The Asia-Pacific Management Accounting Association (APMAA) was founded in 2004. It is an academic organization that supports members for their research and practices on management accounting in the Asia-Pacific region.

== Overview ==
APMAA was organized by members whose activities and/or research interests relate to management accounting in the Asia-Pacific region. The association is recognized as an international organization and is listed in the Yearbook of International Organizations by the Union of International Associations (UIA).

== Objectives ==
The Asia-Pacific Management Accounting Association provides a platform for management accounting academics and practitioners mainly in the Asia-Pacific region to improve their contribution to global scholarship and to the lives of the people of the region. APMAA accomplishes the above purpose through fostering worldwide connections of communication, learning and sharing of management accounting knowledge in the areas of education, research, and practice.

== Annual conference ==
Since its inception, the APMAA has held annual conferences across the region to promote research and collaboration. The 2016 (12th) annual conference was hosted by National Taipei University, Taiwan. The 15th annual conference was hosted in Doha, Qatar in 2019, focusing on global management accounting challenges. Subsequent meetings, such as the 2024 conference in Vietnam, have addressed sustainable development for enterprises.

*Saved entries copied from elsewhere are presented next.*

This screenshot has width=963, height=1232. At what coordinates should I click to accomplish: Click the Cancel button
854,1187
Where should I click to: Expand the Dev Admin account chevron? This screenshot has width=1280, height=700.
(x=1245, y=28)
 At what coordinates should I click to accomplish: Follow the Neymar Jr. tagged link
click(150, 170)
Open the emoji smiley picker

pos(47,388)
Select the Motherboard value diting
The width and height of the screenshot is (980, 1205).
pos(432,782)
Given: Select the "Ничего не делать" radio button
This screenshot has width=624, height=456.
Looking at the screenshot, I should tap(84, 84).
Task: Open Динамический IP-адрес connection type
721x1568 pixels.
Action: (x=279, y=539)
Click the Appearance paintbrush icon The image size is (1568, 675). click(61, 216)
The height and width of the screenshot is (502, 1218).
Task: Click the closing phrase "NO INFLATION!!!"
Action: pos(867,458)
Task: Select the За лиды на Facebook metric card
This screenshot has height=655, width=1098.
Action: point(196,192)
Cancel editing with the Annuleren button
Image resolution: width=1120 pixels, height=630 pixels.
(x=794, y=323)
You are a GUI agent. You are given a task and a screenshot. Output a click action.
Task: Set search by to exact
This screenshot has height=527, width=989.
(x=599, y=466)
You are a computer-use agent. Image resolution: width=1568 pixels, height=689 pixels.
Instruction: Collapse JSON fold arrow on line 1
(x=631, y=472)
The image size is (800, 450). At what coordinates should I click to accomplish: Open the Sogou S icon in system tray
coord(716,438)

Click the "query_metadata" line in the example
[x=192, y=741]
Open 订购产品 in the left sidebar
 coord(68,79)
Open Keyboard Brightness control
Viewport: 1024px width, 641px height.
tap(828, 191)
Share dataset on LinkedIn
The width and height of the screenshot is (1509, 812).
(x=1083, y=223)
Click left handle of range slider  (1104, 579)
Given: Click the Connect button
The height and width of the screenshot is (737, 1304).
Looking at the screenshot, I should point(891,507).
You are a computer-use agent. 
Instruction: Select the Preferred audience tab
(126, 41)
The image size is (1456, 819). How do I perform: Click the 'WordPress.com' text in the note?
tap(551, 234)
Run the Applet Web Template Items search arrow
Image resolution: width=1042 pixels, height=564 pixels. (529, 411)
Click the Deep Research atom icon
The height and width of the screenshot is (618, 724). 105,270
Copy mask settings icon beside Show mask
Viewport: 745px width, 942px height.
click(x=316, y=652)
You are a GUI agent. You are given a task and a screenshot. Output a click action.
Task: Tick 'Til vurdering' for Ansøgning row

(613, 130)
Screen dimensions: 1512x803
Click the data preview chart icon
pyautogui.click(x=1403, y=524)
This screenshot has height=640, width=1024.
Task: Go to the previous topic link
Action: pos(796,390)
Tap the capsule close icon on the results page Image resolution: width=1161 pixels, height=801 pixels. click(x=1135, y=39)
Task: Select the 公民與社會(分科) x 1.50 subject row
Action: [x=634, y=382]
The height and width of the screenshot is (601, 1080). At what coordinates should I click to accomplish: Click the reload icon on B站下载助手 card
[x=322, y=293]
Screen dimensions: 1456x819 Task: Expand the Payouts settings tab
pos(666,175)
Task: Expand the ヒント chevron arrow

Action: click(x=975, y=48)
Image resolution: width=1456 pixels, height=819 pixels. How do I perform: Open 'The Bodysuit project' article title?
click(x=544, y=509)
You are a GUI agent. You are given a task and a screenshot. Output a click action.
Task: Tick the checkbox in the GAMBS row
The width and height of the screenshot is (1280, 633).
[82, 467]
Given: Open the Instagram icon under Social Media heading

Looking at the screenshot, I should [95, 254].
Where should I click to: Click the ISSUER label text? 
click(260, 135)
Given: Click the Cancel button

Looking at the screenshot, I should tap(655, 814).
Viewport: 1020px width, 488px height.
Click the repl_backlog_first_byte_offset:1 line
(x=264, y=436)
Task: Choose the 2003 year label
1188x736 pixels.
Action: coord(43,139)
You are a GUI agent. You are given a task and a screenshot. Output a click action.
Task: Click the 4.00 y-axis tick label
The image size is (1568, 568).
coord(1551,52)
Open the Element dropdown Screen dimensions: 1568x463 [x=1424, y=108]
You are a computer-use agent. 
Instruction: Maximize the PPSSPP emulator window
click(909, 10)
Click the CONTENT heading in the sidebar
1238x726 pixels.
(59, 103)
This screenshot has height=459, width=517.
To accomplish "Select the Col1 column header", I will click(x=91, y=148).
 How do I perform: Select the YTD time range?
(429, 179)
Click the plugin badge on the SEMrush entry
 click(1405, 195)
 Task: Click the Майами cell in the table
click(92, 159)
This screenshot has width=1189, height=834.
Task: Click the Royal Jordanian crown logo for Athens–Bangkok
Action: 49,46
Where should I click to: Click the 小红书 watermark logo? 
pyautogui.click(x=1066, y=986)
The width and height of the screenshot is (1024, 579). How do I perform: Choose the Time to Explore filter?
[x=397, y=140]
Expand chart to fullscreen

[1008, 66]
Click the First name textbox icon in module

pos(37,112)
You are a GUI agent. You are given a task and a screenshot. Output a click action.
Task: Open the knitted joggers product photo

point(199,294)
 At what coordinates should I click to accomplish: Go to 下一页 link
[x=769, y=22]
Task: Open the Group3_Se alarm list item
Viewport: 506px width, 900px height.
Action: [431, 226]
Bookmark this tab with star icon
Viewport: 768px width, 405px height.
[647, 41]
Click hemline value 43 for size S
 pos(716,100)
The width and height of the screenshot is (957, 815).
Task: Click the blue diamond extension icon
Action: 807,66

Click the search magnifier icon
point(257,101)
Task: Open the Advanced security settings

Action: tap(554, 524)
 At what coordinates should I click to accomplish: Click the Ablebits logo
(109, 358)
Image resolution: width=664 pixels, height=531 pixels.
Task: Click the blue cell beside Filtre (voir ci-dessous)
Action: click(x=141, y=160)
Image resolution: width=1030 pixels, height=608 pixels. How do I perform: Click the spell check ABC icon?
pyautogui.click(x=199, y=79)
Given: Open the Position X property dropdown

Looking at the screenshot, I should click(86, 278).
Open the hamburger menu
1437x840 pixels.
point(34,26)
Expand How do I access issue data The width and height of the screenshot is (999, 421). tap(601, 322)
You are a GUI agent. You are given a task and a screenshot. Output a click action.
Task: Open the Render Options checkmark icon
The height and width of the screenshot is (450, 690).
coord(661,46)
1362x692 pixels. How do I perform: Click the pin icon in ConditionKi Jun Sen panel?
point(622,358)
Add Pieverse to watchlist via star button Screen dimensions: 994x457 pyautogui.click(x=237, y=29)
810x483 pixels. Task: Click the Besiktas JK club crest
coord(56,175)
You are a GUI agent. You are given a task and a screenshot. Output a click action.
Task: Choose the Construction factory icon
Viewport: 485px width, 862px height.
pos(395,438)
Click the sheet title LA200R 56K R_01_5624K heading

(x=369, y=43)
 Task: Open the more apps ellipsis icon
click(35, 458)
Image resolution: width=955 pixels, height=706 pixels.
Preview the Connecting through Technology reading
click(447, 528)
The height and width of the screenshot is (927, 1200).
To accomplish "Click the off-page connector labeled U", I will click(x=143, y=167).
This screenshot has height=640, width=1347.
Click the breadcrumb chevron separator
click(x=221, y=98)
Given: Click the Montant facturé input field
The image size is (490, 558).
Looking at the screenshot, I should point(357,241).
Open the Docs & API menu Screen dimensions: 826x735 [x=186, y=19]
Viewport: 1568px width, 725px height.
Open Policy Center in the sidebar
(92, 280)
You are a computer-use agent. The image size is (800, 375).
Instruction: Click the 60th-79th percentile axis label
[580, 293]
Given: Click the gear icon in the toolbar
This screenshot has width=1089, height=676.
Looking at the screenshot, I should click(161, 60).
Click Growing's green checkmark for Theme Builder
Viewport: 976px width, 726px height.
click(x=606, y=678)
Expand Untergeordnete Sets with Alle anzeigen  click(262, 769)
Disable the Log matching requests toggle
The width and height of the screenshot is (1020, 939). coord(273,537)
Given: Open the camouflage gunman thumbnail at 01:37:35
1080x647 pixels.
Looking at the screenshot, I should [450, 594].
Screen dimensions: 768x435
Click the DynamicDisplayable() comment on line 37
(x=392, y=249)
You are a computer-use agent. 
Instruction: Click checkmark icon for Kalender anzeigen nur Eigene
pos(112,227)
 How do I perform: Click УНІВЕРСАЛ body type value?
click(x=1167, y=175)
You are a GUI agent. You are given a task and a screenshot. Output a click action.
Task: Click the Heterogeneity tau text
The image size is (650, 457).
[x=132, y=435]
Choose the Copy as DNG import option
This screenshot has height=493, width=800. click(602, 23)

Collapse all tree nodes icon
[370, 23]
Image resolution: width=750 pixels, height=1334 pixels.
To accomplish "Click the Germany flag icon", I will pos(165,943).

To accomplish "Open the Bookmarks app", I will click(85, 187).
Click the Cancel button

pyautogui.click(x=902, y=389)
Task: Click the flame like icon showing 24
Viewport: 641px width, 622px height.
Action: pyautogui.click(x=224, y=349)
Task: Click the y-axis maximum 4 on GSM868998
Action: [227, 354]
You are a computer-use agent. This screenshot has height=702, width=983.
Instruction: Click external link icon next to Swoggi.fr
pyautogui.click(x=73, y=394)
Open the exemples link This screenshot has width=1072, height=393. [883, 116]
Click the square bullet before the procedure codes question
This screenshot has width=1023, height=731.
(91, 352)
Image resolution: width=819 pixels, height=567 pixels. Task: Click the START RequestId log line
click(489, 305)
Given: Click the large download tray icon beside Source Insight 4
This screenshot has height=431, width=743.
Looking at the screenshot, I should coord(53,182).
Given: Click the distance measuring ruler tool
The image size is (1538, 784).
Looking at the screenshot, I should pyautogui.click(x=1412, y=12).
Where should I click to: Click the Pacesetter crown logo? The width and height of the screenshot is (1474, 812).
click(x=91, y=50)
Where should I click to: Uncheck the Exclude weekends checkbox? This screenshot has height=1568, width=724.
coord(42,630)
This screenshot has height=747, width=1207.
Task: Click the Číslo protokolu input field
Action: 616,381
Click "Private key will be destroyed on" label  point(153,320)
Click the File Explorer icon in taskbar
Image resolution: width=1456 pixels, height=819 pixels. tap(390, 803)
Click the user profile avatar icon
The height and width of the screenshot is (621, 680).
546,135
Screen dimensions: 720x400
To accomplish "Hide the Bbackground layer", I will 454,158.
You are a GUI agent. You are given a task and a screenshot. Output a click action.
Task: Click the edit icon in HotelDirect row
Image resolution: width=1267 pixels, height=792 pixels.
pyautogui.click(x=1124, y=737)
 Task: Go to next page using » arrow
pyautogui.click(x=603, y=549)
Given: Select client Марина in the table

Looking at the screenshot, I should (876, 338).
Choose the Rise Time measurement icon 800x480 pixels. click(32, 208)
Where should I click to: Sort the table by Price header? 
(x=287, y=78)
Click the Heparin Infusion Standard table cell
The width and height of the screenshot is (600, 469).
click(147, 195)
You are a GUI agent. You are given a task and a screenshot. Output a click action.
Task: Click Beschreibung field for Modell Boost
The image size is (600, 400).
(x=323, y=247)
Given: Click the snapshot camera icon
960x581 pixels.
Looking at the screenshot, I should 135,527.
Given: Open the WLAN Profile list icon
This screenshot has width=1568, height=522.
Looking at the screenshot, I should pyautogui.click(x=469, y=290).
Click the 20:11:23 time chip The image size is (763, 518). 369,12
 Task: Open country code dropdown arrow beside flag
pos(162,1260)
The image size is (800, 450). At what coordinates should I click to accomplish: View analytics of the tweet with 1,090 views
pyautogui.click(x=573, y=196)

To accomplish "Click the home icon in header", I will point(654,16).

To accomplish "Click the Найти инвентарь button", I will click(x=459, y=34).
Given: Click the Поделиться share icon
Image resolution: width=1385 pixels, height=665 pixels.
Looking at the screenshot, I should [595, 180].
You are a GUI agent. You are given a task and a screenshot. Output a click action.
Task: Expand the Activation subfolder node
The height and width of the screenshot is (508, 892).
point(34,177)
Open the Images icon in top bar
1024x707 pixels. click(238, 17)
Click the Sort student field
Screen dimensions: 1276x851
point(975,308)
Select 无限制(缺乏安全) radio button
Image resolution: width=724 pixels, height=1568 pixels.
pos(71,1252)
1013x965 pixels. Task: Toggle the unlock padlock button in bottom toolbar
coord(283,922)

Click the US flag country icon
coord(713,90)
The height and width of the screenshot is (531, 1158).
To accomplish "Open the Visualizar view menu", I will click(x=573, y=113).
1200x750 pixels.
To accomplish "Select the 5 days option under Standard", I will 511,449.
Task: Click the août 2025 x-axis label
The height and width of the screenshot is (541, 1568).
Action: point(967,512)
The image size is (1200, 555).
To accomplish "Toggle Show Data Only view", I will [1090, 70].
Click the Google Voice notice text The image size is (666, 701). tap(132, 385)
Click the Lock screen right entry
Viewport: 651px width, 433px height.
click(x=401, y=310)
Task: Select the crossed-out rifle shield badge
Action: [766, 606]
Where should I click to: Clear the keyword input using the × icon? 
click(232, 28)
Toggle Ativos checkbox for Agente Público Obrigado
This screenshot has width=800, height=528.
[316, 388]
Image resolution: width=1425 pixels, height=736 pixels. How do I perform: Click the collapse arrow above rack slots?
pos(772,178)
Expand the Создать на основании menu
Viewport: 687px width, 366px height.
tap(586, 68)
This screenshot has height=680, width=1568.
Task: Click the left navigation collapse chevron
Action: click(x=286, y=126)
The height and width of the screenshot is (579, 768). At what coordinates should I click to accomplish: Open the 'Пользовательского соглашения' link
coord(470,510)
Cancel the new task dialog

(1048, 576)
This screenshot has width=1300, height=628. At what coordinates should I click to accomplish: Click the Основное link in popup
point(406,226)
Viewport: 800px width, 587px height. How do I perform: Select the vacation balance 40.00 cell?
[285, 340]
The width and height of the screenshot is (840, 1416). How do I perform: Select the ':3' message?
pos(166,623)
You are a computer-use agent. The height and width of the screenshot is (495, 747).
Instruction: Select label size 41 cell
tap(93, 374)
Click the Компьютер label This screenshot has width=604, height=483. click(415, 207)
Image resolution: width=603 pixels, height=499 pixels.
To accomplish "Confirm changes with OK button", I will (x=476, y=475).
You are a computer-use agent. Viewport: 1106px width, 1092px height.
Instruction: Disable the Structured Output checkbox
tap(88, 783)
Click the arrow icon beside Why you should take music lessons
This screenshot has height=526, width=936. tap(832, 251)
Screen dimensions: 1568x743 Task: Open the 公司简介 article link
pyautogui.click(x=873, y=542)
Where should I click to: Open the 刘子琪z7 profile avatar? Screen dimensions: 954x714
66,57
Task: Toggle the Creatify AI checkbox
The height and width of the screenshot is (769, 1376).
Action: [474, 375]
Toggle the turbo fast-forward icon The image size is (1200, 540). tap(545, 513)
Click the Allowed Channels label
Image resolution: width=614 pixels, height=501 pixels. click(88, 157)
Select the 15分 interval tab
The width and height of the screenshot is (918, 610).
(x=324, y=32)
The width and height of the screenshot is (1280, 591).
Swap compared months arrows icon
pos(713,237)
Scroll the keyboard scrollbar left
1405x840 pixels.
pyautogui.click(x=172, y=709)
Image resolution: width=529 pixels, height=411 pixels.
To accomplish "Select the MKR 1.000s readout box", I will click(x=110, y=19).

=== List of past annual conferences ===
The 2020 Annual Conference was suspended due to the COVID-19 pandemic.
- The 2019 Annual Conference was hosted by Qatar University, Qatar.
- The 2018 Annual Conference was hosted by APMAA and Waseda University, Tokyo, Japan.
- The 2017 Annual Conference was hosted by Shanghai Jiao Tong University, China.
- The 2016 Annual Conference was hosted by National Taipei University, Taiwan.
- The 2015 Annual Conference was hosted by a consortium of six universities in Indonesia: University of Merdeka Malang, Udayana University, Warmadewa University, Hasanudin University, Mercubuana University, and Trisakti University.
- The 2014 Annual Conference was hosted by Chulalongkorn University, Thailand.
- The 2013 Annual Conference was hosted by APMAA Japan.
- The 2012 Annual Conference was hosted by University of Xiamen, China.
- The 2011 Annual Conference was hosted by Universiti Teknologi MARA, Malaysia.
- The 2010 Annual Forum was hosted by National Taiwan University.
- The 2009 Annual Forum was hosted by Beppu University, Japan.
- The 2007 Annual Forum was hosted by Southwestern University of Finance and Economics, China.
- The 2006 Annual Forum was held in Fukuoka, Japan.
- The 2004 Annual Forum was held in Malaysia.
- The 2002 Annual Forum was held in Fukuoka, Japan.

== Journal ==
The association publishes the Asia-Pacific Management Accounting Journal (APMAJ) three times a year. The journal serves as a platform for disseminating research findings in management accounting within the region. It is indexed in several academic databases, and past issues are archived on the official university hosting platform.

== APMAA News ==
APMAA News is the electronic newsletter of the Asia-Pacific Management Accounting Association. It is published online three times per year in English. The newsletter reports on relevant APMAA events, professional activities, and announcements involving members and their associates.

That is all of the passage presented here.